Vegan Gnocchi Salad is a fresh twist on Caesar salad. With roasted gnocchi standing in for croutons, plus roasted cauliflower, crisp romaine, and a simple tahini-Caesar dressing. It's perfect as a light lunch or side dish.
Preheat the oven to 425°F and locate a large baking sheet.
In a large bowl, toss the gnocchi with 1½ tablespoon of olive oil, the lemon zest, dried thyme, and a several pinches of salt and pepper. Spread the gnocchi in a single layer on the baking sheet, leaving some room at one end for the cauliflower.
Toss the cauliflower florets with the remaining ½ tablespoon oil and season with salt and pepper.

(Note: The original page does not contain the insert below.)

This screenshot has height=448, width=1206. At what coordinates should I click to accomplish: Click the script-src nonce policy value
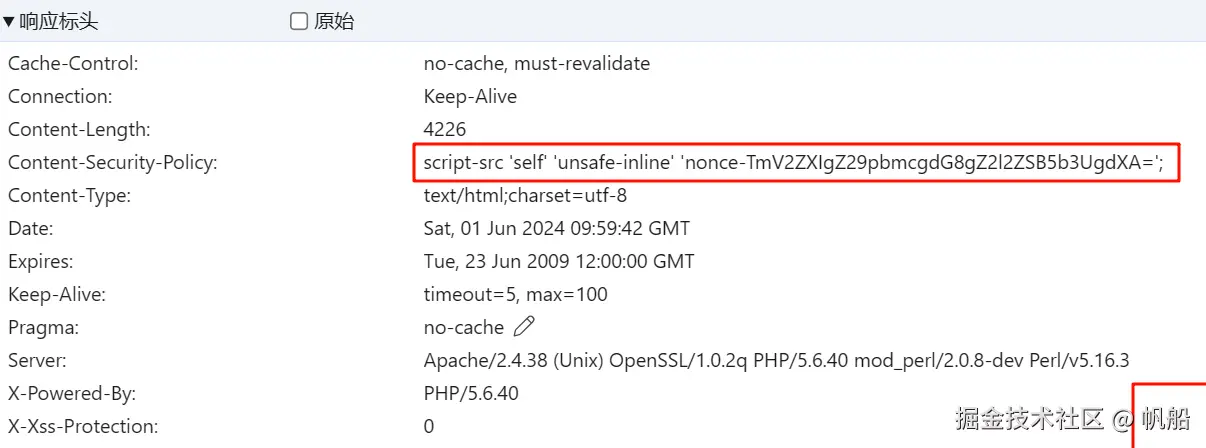(x=794, y=162)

Spread the cauliflower on the baking sheet.
Roast for 25-30 minutes, flipping at the halfway point. Tip: If the cauliflower is tender before the gnocchi is browned, transfer it to a plate and return the gnocchi to the oven until golden and crisp on the outside.

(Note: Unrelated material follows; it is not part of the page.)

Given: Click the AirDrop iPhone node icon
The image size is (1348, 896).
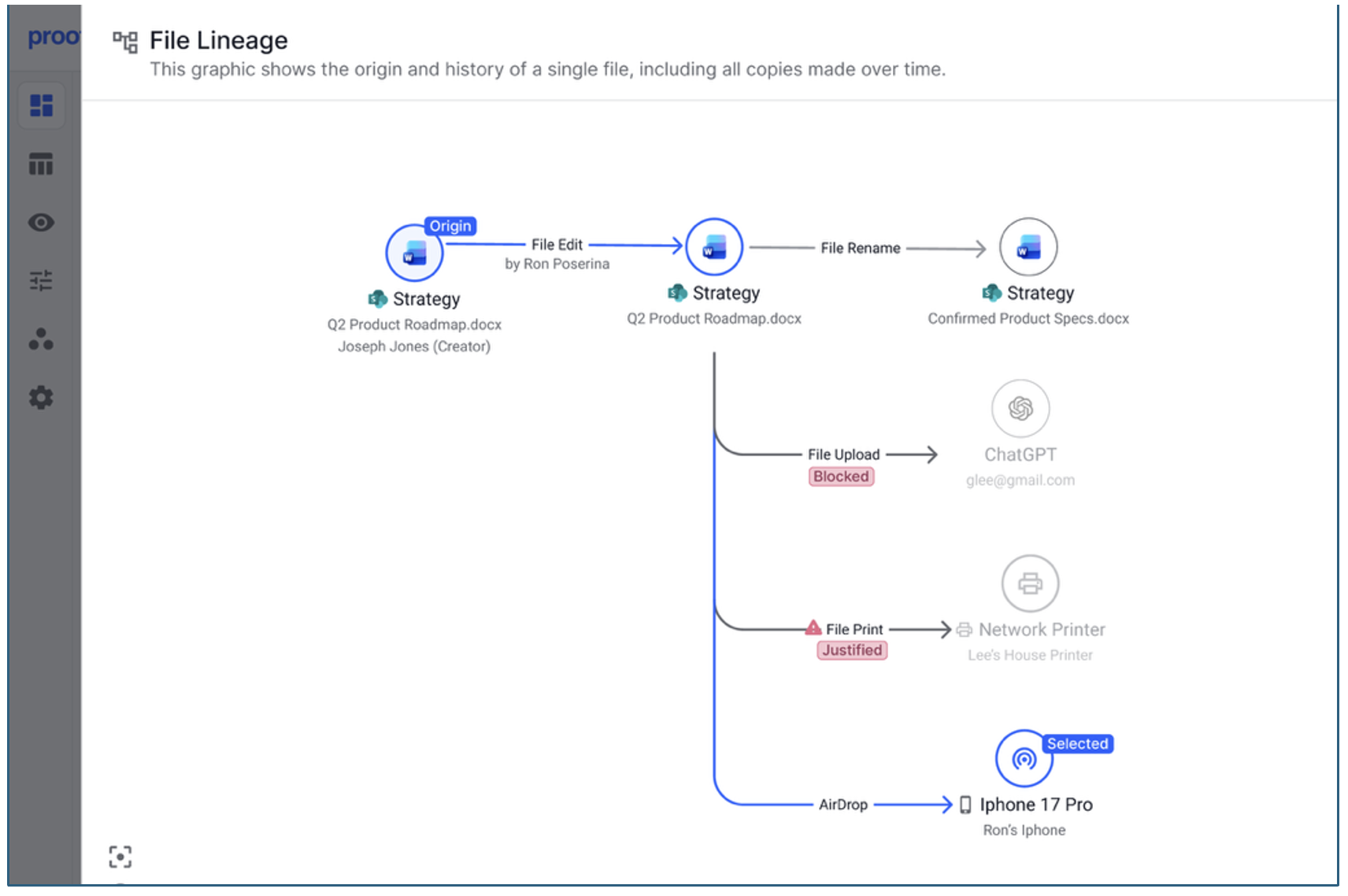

Combine all of the dressing ingredients in a bowl, and whisk until smooth. Set aside. If the dressing becomes too thick as it sits, thin it with a splash of water.
Wash, dry, and chop the romaine lettuce. Arrange on a serving platter or individual plates.
Pile the roasted gnocchi and cauliflower on top, and drizzle with a generous amount of dressing. Garnish with freshly grated Parmesan, chopped parsley, and minced capers, if desired. Serve immediately.
Notes
Gnocchi - To keep this dish vegan, be sure to check ingredient lists for egg. If you need gluten-free gnocchi, there are many brands available in stores and online.Variations - Make your gnocchi salad even more exciting with additional veggies, such as cherry tomatoes, carrot, zucchini, red onion, or cucumber. In addition to the romaine, mix in some arugula, spinach, shredded cabbage or raddichio. Boost the protein and make it more filling by tossing in some roasted white beans or chickpeas.Store - Gnocchi salad is best enjoyed immediately, but if you do have leftovers, store in an airtight container in the fridge for up to 1 day. Store leftover salad dressing in a separate container.